DATA:
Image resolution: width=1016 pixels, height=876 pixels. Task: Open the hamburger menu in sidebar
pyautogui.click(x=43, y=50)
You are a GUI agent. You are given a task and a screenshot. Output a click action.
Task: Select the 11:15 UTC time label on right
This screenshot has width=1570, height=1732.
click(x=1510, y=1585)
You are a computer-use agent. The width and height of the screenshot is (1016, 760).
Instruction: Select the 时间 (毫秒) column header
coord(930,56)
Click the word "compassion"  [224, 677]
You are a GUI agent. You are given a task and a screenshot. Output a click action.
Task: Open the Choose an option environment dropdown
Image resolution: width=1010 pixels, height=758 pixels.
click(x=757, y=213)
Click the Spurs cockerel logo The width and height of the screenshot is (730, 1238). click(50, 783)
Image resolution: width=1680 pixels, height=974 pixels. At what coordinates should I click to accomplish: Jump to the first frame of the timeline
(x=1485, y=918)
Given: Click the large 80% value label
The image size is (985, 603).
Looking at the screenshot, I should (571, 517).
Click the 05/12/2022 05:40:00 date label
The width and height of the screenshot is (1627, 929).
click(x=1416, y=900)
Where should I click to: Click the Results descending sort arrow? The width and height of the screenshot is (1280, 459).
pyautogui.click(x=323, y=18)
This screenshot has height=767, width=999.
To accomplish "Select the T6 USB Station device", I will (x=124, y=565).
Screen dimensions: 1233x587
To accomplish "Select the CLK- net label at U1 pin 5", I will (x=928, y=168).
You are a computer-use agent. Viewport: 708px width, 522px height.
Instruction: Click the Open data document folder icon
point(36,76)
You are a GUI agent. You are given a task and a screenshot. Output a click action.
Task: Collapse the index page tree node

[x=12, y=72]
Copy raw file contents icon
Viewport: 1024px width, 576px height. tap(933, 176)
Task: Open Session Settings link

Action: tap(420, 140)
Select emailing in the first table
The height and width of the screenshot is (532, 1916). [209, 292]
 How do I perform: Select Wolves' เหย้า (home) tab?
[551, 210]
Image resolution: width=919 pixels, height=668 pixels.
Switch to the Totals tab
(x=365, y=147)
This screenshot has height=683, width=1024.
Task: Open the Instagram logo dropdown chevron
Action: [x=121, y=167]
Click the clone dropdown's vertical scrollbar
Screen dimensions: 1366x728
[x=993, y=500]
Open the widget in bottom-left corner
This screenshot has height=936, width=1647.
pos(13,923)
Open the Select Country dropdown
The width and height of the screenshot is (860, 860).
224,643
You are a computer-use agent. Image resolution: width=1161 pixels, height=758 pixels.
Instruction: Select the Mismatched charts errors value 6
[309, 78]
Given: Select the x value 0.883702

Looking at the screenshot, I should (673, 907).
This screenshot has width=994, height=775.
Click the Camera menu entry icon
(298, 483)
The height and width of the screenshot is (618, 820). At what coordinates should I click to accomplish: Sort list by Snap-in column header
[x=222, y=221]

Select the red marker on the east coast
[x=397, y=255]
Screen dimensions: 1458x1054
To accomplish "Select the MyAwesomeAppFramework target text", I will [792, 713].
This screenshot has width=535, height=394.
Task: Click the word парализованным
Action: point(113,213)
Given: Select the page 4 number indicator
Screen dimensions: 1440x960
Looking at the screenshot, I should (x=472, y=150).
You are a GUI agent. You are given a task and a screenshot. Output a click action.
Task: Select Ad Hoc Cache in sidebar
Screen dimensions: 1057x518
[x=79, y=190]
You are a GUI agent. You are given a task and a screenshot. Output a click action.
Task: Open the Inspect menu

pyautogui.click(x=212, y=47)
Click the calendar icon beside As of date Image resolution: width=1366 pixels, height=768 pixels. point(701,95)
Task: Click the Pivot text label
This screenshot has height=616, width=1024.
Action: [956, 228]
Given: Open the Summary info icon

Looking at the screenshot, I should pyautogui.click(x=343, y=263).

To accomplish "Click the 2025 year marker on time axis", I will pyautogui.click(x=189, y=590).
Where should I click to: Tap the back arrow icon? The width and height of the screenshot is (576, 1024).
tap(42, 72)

EXERCISE PROMPT:
Make an exact transcription of the entries.

RESPONSE AREA:
Image resolution: width=1016 pixels, height=876 pixels. Task: Open the hamburger menu in sidebar
pyautogui.click(x=43, y=50)
You are a GUI agent. You are given a task and a screenshot. Output a click action.
Task: Select the 11:15 UTC time label on right
This screenshot has width=1570, height=1732.
click(x=1510, y=1585)
You are a computer-use agent. The width and height of the screenshot is (1016, 760).
Instruction: Select the 时间 (毫秒) column header
coord(930,56)
Click the word "compassion"  [224, 677]
You are a GUI agent. You are given a task and a screenshot. Output a click action.
Task: Open the Choose an option environment dropdown
Image resolution: width=1010 pixels, height=758 pixels.
click(x=757, y=213)
Click the Spurs cockerel logo The width and height of the screenshot is (730, 1238). click(50, 783)
Image resolution: width=1680 pixels, height=974 pixels. At what coordinates should I click to accomplish: Jump to the first frame of the timeline
(x=1485, y=918)
Given: Click the large 80% value label
The image size is (985, 603).
Looking at the screenshot, I should (571, 517).
Click the 05/12/2022 05:40:00 date label
The width and height of the screenshot is (1627, 929).
click(x=1416, y=900)
Where should I click to: Click the Results descending sort arrow? The width and height of the screenshot is (1280, 459).
pyautogui.click(x=323, y=18)
This screenshot has height=767, width=999.
To accomplish "Select the T6 USB Station device", I will (x=124, y=565).
Screen dimensions: 1233x587
To accomplish "Select the CLK- net label at U1 pin 5", I will (x=928, y=168).
You are a computer-use agent. Viewport: 708px width, 522px height.
Instruction: Click the Open data document folder icon
point(36,76)
You are a GUI agent. You are given a task and a screenshot. Output a click action.
Task: Collapse the index page tree node

[x=12, y=72]
Copy raw file contents icon
Viewport: 1024px width, 576px height. tap(933, 176)
Task: Open Session Settings link

Action: tap(420, 140)
Select emailing in the first table
The height and width of the screenshot is (532, 1916). [209, 292]
 How do I perform: Select Wolves' เหย้า (home) tab?
[551, 210]
Image resolution: width=919 pixels, height=668 pixels.
Switch to the Totals tab
(x=365, y=147)
This screenshot has height=683, width=1024.
Task: Open the Instagram logo dropdown chevron
Action: [x=121, y=167]
Click the clone dropdown's vertical scrollbar
Screen dimensions: 1366x728
[x=993, y=500]
Open the widget in bottom-left corner
This screenshot has height=936, width=1647.
pos(13,923)
Open the Select Country dropdown
The width and height of the screenshot is (860, 860).
224,643
You are a computer-use agent. Image resolution: width=1161 pixels, height=758 pixels.
Instruction: Select the Mismatched charts errors value 6
[309, 78]
Given: Select the x value 0.883702

Looking at the screenshot, I should (673, 907).
This screenshot has width=994, height=775.
Click the Camera menu entry icon
(298, 483)
The height and width of the screenshot is (618, 820). At what coordinates should I click to accomplish: Sort list by Snap-in column header
[x=222, y=221]

Select the red marker on the east coast
[x=397, y=255]
Screen dimensions: 1458x1054
To accomplish "Select the MyAwesomeAppFramework target text", I will [792, 713].
This screenshot has width=535, height=394.
Task: Click the word парализованным
Action: point(113,213)
Given: Select the page 4 number indicator
Screen dimensions: 1440x960
Looking at the screenshot, I should (x=472, y=150).
You are a GUI agent. You are given a task and a screenshot. Output a click action.
Task: Select Ad Hoc Cache in sidebar
Screen dimensions: 1057x518
[x=79, y=190]
You are a GUI agent. You are given a task and a screenshot. Output a click action.
Task: Open the Inspect menu

pyautogui.click(x=212, y=47)
Click the calendar icon beside As of date Image resolution: width=1366 pixels, height=768 pixels. point(701,95)
Task: Click the Pivot text label
This screenshot has height=616, width=1024.
Action: [956, 228]
Given: Open the Summary info icon

Looking at the screenshot, I should pyautogui.click(x=343, y=263).

To accomplish "Click the 2025 year marker on time axis", I will pyautogui.click(x=189, y=590).
Where should I click to: Tap the back arrow icon? The width and height of the screenshot is (576, 1024).
tap(42, 72)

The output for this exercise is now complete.